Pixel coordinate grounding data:
+-------+

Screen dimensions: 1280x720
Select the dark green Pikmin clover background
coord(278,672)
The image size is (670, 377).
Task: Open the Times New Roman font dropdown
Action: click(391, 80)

+-------+

_Aim of the task_
Repeat exactly the lines of the records from the one containing "Select the dark" to the last, and include no line outside that stretch.

_Solution to this task_
Select the dark green Pikmin clover background
coord(278,672)
The image size is (670, 377).
Task: Open the Times New Roman font dropdown
Action: click(391, 80)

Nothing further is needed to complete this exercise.